● **TASK STATEMENT**:
Using the data below, copy each line that includes the word "Saudi".

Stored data
▬▬▬▬▬▬▬▬▬▬
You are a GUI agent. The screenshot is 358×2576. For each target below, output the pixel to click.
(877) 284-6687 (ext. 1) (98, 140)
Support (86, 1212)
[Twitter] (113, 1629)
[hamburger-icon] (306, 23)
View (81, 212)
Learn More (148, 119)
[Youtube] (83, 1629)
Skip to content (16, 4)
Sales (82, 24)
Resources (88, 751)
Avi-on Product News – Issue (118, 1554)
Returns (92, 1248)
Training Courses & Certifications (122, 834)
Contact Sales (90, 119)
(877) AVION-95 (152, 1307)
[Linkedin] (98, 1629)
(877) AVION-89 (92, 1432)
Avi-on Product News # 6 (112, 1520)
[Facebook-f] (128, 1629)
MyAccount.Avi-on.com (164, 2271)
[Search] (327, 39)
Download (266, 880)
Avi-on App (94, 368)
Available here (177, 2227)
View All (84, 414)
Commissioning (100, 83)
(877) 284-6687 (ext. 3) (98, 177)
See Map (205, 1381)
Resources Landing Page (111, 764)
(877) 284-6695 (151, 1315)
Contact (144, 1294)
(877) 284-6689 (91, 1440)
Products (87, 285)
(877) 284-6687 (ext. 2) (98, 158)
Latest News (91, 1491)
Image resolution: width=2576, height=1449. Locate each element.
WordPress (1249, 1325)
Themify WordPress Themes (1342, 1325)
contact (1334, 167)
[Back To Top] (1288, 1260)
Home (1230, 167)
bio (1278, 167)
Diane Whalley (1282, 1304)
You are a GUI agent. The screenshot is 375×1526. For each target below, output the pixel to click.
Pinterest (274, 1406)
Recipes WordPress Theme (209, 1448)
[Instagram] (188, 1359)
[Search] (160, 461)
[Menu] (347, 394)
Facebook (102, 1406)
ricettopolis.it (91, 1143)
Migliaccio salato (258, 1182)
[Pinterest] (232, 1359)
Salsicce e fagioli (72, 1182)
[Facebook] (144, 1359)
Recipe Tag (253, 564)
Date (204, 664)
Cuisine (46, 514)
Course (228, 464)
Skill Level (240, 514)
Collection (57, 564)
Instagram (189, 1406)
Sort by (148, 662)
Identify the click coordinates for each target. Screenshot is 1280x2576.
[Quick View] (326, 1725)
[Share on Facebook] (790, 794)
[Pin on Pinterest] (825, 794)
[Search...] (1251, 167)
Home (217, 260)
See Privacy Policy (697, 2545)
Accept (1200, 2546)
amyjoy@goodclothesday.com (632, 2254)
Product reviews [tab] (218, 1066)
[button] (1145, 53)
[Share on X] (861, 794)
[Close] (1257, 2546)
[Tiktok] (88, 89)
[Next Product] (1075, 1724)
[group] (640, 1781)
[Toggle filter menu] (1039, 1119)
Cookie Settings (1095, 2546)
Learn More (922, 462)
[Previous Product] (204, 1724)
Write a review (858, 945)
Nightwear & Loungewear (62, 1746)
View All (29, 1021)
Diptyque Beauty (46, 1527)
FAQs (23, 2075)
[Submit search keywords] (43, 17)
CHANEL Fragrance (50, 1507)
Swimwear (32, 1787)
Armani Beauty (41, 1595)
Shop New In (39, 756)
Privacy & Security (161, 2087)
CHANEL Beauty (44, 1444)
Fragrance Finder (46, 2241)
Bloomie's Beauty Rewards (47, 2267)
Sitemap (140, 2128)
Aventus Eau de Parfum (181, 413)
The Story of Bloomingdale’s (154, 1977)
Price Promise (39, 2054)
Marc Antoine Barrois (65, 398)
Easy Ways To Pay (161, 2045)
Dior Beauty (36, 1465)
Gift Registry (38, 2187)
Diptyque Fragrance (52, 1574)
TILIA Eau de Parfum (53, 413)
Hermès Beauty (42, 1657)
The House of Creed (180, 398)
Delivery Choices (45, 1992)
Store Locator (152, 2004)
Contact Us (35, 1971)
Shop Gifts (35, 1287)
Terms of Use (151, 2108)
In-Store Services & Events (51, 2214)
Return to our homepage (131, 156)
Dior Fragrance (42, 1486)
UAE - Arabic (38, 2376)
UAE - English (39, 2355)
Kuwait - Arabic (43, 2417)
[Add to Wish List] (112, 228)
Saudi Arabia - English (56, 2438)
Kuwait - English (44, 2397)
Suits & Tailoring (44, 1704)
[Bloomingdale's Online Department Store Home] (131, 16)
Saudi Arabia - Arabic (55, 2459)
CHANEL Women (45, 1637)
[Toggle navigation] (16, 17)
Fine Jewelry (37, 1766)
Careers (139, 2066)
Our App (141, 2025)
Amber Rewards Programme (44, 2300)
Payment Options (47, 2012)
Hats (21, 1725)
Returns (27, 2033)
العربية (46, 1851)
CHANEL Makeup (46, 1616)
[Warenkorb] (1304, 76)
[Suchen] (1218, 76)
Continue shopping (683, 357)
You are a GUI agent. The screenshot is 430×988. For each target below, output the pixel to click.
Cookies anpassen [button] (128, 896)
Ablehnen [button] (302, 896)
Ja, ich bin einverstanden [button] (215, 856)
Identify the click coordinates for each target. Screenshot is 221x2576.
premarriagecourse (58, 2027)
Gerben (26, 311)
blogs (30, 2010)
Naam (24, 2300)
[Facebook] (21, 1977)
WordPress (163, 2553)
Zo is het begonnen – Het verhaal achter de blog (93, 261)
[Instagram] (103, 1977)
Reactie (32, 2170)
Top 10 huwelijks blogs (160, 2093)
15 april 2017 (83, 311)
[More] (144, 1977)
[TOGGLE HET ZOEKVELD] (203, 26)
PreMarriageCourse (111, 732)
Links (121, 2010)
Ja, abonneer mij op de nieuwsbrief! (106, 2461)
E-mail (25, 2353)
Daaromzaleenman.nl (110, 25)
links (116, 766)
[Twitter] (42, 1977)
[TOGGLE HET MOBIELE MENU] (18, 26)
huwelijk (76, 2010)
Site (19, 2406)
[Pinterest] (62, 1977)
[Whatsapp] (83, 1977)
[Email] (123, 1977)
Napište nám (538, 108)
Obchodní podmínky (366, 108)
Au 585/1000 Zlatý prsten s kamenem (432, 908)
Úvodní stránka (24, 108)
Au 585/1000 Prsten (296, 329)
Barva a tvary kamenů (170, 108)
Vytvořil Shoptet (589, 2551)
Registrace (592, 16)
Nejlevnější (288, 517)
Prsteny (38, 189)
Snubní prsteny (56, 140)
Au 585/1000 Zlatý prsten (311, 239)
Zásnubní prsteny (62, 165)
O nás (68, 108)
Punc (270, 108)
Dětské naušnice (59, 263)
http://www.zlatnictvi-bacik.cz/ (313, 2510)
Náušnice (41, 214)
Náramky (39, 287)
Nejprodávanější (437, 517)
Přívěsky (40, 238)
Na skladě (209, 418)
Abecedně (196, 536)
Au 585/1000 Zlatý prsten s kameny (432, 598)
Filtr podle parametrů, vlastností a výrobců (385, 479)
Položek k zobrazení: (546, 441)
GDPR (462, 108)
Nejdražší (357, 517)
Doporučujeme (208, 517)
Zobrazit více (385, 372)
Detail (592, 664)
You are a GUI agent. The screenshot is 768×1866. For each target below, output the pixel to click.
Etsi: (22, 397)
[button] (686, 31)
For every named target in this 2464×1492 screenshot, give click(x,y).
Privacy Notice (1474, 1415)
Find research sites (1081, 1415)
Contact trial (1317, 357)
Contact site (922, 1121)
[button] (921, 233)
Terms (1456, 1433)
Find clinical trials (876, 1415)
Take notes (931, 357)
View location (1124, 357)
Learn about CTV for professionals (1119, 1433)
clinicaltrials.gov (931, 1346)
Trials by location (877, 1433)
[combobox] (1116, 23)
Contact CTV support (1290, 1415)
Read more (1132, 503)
▬▬▬▬▬▬▬▬▬▬
● **ANSWER SECTION**:
Saudi Arabia - English (56, 2438)
Saudi Arabia - Arabic (55, 2459)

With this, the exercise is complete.